Collected data:
┄┄┄┄┄┄┄┄┄┄┄┄┄┄┄┄┄┄┄┄
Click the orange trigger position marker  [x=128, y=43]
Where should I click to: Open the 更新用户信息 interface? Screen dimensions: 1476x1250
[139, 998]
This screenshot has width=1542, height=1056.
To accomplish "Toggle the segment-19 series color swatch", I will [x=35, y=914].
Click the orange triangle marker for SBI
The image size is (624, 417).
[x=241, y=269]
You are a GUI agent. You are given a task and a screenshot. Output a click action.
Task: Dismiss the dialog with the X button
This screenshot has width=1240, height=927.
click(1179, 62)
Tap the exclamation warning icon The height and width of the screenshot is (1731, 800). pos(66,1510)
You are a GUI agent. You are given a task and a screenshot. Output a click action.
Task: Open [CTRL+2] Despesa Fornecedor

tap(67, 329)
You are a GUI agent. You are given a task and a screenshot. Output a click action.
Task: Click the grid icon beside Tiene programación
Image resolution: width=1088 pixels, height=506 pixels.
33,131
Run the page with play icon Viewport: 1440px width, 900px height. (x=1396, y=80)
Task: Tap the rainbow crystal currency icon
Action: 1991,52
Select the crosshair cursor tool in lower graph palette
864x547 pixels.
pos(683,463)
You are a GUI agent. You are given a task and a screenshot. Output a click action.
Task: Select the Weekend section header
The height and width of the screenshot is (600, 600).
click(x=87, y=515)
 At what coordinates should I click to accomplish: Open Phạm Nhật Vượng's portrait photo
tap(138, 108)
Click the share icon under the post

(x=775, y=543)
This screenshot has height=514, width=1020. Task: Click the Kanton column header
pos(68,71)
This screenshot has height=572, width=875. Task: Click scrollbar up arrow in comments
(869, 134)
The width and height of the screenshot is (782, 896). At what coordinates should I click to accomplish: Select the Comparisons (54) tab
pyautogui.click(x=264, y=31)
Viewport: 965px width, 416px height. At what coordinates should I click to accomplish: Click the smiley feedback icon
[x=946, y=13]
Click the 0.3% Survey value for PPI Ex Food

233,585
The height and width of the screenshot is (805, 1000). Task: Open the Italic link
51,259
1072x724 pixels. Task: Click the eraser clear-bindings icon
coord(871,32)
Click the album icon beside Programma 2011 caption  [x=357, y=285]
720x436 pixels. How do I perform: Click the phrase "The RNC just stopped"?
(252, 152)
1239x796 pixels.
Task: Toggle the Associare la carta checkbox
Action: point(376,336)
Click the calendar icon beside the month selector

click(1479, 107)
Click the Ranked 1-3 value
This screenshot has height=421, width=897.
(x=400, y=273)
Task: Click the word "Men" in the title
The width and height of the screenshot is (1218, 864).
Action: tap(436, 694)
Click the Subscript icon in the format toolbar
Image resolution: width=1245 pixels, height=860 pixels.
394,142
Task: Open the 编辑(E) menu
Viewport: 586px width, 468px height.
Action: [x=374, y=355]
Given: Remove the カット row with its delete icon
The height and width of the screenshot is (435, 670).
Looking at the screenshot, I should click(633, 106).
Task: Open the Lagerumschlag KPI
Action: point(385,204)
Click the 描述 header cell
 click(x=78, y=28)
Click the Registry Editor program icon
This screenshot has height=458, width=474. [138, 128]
┄┄┄┄┄┄┄┄┄┄┄┄┄┄┄┄┄┄┄┄
ACTIVITY
Print exactly the lines above from the one with "This screenshot has width=1240, height=927." to the one with "Task: Click the word", including both.

EXERCISE ANSWER
This screenshot has width=1240, height=927.
click(1179, 62)
Tap the exclamation warning icon The height and width of the screenshot is (1731, 800). pos(66,1510)
You are a GUI agent. You are given a task and a screenshot. Output a click action.
Task: Open [CTRL+2] Despesa Fornecedor

tap(67, 329)
You are a GUI agent. You are given a task and a screenshot. Output a click action.
Task: Click the grid icon beside Tiene programación
Image resolution: width=1088 pixels, height=506 pixels.
33,131
Run the page with play icon Viewport: 1440px width, 900px height. (x=1396, y=80)
Task: Tap the rainbow crystal currency icon
Action: 1991,52
Select the crosshair cursor tool in lower graph palette
864x547 pixels.
pos(683,463)
You are a GUI agent. You are given a task and a screenshot. Output a click action.
Task: Select the Weekend section header
The height and width of the screenshot is (600, 600).
click(x=87, y=515)
 At what coordinates should I click to accomplish: Open Phạm Nhật Vượng's portrait photo
tap(138, 108)
Click the share icon under the post

(x=775, y=543)
This screenshot has height=514, width=1020. Task: Click the Kanton column header
pos(68,71)
This screenshot has height=572, width=875. Task: Click scrollbar up arrow in comments
(869, 134)
The width and height of the screenshot is (782, 896). At what coordinates should I click to accomplish: Select the Comparisons (54) tab
pyautogui.click(x=264, y=31)
Viewport: 965px width, 416px height. At what coordinates should I click to accomplish: Click the smiley feedback icon
[x=946, y=13]
Click the 0.3% Survey value for PPI Ex Food

233,585
The height and width of the screenshot is (805, 1000). Task: Open the Italic link
51,259
1072x724 pixels. Task: Click the eraser clear-bindings icon
coord(871,32)
Click the album icon beside Programma 2011 caption  [x=357, y=285]
720x436 pixels. How do I perform: Click the phrase "The RNC just stopped"?
(252, 152)
1239x796 pixels.
Task: Toggle the Associare la carta checkbox
Action: point(376,336)
Click the calendar icon beside the month selector

click(1479, 107)
Click the Ranked 1-3 value
This screenshot has height=421, width=897.
(x=400, y=273)
Task: Click the word "Men" in the title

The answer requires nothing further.